▶ **DIRECTIONS FOR THIS TASK**: All lines in the material containing the word "button" need to be copied.

▶ **PROVIDED RECORDS**:
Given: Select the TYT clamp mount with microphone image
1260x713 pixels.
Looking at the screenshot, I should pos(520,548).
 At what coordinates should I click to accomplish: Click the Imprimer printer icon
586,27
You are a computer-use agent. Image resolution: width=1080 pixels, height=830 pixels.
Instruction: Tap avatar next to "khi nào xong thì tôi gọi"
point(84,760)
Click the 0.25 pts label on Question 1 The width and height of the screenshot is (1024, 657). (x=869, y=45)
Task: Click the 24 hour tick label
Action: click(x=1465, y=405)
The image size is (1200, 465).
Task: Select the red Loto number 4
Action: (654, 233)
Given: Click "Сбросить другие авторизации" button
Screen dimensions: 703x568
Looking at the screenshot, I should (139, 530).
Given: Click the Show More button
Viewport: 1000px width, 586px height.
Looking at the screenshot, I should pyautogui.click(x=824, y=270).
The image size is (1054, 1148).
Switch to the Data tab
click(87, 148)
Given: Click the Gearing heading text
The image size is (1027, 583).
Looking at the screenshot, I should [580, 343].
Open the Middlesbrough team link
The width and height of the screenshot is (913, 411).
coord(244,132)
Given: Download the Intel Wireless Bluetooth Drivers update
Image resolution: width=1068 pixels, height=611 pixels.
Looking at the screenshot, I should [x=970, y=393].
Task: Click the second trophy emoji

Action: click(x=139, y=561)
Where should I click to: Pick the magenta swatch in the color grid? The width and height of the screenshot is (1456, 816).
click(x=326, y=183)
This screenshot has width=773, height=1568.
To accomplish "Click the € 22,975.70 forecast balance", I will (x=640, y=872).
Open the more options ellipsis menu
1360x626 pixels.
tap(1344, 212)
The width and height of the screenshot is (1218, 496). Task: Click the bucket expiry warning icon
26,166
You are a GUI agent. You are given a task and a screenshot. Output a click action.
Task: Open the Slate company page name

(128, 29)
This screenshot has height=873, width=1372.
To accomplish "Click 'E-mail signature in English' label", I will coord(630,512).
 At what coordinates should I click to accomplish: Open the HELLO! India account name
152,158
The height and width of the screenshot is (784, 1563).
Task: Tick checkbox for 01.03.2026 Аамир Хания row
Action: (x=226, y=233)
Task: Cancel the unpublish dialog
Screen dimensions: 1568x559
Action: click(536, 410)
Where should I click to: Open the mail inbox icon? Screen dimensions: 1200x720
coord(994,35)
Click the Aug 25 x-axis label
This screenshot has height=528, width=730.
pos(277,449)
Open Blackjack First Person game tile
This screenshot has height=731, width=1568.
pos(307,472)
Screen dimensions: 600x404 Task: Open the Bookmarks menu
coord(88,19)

▶ **WRITTEN REPLY**:
Given: Click "Сбросить другие авторизации" button
Given: Click the Show More button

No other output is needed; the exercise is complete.